No matter what the other boys did, Siegfried remained patient. Still besotted by grief, every day he asked himself: what would my mother say? What would my mother think? What would she do? You have gifts, Siegfried. Our reward will come in the Kingdom of Heaven. Bastard or not, he thought, I have honor, and in terms of honor, I am above these people who cling to their birthnames like trees in a storm. I will not, ever, show them weakness. And he did not. Ermenrich, who possessed a keen eye for disposition, noticed such resolve and began to watch the boy closely. Sigismund's son wasn’t immediately talented, no. In fact the marshal wondered whether he was dumb as a donkey. He owed this favor to Sigismund after all their years in combat together. Sigismund, who was like an older brother to him in his own training. At first, working with Siegfried really did feel like an obligation. A chore. It slowed down the training of others. But once the boy began to grasp the language, he improved rapidly. Soon, it was as though he woke up one day a different child. His father’s son.

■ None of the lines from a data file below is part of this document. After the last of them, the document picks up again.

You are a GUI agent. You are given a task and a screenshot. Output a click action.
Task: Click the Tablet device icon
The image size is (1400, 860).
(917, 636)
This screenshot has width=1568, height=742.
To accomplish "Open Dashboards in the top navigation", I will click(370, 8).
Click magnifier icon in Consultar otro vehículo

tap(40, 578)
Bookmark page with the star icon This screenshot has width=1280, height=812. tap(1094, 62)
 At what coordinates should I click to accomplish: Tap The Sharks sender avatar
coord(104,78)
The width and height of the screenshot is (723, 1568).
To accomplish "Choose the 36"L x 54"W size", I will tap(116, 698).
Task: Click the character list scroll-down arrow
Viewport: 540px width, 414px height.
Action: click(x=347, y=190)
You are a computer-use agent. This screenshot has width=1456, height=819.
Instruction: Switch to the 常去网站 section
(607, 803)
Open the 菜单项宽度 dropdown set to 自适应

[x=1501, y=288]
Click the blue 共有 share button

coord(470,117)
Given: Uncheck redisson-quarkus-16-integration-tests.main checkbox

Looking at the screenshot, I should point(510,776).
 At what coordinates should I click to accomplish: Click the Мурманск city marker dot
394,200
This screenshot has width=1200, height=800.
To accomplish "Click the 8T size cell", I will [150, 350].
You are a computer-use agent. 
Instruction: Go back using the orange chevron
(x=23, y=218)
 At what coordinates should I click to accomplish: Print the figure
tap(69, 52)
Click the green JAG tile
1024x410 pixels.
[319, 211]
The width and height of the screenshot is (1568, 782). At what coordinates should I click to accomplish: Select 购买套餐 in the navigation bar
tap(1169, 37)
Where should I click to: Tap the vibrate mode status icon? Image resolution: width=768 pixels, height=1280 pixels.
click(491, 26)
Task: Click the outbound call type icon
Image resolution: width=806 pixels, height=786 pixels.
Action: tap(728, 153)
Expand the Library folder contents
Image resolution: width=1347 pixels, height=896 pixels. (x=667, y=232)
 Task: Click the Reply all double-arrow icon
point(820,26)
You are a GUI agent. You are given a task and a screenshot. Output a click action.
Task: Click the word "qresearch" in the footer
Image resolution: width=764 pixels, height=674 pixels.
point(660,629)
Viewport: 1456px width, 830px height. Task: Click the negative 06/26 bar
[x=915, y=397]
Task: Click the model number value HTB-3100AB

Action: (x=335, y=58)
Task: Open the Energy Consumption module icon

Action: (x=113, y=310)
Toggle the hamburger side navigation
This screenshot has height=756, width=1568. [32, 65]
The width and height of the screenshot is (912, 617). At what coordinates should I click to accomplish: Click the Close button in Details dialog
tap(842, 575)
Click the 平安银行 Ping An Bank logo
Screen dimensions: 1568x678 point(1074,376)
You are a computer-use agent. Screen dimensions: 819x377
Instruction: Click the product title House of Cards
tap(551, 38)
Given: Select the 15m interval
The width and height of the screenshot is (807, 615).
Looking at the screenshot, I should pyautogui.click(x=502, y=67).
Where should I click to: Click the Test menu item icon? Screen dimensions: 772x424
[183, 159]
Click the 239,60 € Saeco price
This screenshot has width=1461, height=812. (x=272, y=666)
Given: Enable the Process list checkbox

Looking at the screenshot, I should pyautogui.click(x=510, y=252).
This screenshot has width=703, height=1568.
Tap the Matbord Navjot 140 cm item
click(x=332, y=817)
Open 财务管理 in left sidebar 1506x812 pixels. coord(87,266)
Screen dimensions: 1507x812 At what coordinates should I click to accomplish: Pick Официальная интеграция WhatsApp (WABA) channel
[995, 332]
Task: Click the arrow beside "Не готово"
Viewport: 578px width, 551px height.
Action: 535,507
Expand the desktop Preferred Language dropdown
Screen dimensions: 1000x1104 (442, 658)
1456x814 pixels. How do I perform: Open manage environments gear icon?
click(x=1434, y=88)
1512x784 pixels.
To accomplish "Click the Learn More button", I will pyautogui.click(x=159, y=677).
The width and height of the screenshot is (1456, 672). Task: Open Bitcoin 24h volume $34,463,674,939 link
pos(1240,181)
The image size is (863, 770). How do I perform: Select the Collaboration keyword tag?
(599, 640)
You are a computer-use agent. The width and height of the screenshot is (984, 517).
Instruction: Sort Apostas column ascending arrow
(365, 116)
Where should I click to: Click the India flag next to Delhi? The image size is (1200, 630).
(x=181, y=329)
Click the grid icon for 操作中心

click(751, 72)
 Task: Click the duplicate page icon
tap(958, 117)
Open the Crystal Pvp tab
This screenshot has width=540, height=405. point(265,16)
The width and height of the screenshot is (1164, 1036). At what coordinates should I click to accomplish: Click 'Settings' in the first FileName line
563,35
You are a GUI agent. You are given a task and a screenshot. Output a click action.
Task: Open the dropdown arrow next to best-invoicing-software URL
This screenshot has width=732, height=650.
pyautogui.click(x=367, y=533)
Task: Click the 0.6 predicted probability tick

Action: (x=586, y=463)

We’ve really turned out differently, you and I, Sigismund, thought Ermenrich, when the two practiced their own sparring on a Thursday afternoon. When we were small, you were always so impatient. Greedy, even. You couldn’t stand the mildest impediment. And you knew exactly how much the whole world was worth and how much of it you were owed. You’re still like that. If you weren’t so clever, someone would’ve killed you by now. You knew it yourself. You always laughed at it, the way you were. Nothing could contain you or placate you. But now you are getting older. You’re slower. Me too, but less.
"You’re dragging your sword, Sigismund," shouted the marshal.
The two stopped. Sigismund took off his left gauntlet and shook out his arm. He wiped the coif of mail from his forehead to give his head some air.
"It’s this same goddamn elbow. Rings like a bell every time I get a parry in."
"Soak it in hot water. I know you hate it when I give you advice."
"Yes, well."
The two men bowed and sheathed their swords.
"How is my son?" Asked Sigismund, trying and failing to be nonchalant.
"I was wondering when you would ask."
"And?"
"He was abysmally slow at first. And you doomed him to a life where other boys feel empowered to torture him. He holds his own, you know. He has dignity. From whence, I don’t know." They laughed. "Oh, perhaps I do. But it’s arrogance on you, Sigismund, and dignity on him because he was born with less."
"And now?"
"Now that he speaks enough German, he holds his own and is very perceptive. I can feel him thinking. You know, some boys see the training sets as hopelessly disjointed parts and take years to assemble them into coherent movement. But the boy already sees things as they relate to another. He would benefit from watching grown men and older boys fight. And he’s always exhausted from his trips to and from the fields."
"My hands are bound, Ermenrich, on that count."
"I understand, my friend," said Ermenrich, "but mine aren’t."